Rolling resignations and endless speculation made for a captivating carnival. Breathless journalists announced they’d never seen anything like it, as though they were reporting on Simone Biles’ latest flips. Seasoned practitioners harrumphed that this isn’t how it was done in their day. And voters became more angry with politics than ever.
Johnson won his election in 2019 – and, in fact, his elections to the London mayoralty in 2008 and 2012 – by playing on the strong sense across the country that politics is broken, that “they’re all the same”, that “nothing ever changes”.
In his brief time in office, he has intensified this anti-politics and deepened the sense of public distrust in the system. And that does wonders for those who promoted him
This deeply embedded structure of distrust – which shapes much of politics across the Western world, but is particularly intense in the UK – didn’t just arrive by chance.
If neoliberalism was about shifting decision-making from the relative democracy of the mid-20th century to the market – in other words, from one person-one vote to one dollar/pound/euro/yuan-one vote – then it was also about pushing politics out of our daily lives and on to our TV screens.
Privatisation not accountability
In the years of the social-democratic consensus (basically, from the end of the Second World War to the late 1970s), there was a good chance that you would be employed by a nationalised company and live in council housing or a home whose rent was capped by the state. Political decisions at Westminster had a clear and direct impact on your life in fairly obvious ways. Announcements made at the dispatch box would have a direct and pretty rapid impact on the lives of millions.
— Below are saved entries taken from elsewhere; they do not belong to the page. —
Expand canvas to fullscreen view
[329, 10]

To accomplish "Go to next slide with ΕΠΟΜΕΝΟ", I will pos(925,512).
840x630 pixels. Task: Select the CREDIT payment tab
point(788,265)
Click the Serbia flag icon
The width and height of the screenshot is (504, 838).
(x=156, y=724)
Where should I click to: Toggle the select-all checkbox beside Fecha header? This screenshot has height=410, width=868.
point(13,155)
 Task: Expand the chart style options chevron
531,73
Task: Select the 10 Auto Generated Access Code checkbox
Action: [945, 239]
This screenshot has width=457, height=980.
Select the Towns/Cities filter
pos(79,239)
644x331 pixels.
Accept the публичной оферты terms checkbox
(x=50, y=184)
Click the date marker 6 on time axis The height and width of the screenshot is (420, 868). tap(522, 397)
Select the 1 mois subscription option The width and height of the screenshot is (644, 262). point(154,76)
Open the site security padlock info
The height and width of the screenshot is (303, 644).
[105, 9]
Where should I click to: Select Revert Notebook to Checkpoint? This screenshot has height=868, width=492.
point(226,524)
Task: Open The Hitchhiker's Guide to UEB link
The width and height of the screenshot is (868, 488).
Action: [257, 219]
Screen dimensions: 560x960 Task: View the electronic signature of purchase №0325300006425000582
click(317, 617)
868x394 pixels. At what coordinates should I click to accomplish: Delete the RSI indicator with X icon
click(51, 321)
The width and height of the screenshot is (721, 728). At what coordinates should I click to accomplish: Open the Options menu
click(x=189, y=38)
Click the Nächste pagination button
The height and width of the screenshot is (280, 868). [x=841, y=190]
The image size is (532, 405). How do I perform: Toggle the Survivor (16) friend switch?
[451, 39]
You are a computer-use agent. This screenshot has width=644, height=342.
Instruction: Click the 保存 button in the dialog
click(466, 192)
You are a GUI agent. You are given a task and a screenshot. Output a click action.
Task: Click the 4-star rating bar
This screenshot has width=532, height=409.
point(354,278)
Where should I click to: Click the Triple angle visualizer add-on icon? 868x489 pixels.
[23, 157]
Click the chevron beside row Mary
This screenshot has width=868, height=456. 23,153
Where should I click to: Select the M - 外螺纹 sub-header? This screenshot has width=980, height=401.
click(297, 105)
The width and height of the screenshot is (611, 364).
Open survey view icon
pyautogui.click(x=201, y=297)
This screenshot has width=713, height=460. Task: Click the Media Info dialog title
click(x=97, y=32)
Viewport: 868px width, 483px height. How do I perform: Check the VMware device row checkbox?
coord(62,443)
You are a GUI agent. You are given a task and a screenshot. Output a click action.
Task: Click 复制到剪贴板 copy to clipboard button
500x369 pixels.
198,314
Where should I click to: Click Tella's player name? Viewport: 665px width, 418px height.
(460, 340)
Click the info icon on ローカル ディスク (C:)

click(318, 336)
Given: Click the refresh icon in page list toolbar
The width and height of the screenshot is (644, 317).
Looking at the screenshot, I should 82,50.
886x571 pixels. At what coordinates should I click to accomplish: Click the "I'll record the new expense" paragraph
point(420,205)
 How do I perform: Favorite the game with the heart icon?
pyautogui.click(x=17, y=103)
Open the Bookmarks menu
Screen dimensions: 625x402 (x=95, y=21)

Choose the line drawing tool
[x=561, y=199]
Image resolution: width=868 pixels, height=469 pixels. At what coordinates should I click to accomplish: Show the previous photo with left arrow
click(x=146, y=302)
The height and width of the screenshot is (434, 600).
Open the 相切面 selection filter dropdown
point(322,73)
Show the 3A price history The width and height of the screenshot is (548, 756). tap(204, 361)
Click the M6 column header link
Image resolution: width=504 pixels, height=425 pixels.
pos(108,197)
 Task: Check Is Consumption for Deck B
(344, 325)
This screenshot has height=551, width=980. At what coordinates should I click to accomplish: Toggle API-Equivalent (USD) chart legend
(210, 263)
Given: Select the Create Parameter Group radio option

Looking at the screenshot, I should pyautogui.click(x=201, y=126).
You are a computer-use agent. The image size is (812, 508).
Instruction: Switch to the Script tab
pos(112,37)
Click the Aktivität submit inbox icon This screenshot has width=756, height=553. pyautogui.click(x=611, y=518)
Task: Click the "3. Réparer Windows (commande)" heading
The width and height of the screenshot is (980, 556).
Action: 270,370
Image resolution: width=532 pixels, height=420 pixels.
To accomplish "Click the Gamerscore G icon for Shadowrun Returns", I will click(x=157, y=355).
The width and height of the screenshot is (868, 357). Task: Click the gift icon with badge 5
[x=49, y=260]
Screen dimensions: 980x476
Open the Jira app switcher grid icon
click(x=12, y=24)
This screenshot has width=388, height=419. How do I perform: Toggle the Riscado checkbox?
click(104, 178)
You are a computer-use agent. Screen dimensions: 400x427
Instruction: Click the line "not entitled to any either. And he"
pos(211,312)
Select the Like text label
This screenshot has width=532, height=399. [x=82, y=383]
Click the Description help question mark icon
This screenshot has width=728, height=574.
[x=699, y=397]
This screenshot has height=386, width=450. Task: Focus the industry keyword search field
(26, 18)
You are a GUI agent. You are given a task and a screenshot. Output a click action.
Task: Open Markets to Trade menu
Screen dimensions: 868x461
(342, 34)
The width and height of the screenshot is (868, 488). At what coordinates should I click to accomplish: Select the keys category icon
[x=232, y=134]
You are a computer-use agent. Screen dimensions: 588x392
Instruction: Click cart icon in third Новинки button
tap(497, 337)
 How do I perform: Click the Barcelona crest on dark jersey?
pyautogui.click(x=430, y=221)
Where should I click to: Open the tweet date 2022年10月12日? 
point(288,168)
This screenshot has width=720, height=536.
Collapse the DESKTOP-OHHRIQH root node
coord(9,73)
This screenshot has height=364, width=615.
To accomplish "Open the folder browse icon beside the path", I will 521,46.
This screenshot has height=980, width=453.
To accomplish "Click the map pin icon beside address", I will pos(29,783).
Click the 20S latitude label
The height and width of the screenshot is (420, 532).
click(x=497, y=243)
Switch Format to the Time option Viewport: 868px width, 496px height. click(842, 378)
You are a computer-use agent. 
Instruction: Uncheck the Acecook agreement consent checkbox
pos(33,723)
After decades of privatisation, deregulation and spending cuts, the lines of accountability are tangled. Outsourcing means that, in England, if you have a health problem and call the NHS helpline 111, you reach one of a scattering of disconnected call centres run by a private US-based company called Sitel, who may well refer you to a clinic that is also run by another private company. And if something goes wrong and you want to complain, it’s not at all clear who you go to.
It’s the same in education, and elsewhere. More and more schools are run by academy chains with chief executives who have very little accountability to the local councillors you elect. Your gas and electricity bills aren’t set, as they once were, by nationalised companies, but by private businesses. You pay your train fares not to British Rail, but to one of an endlessly shifting background of brands, whose names all sound pretty similar.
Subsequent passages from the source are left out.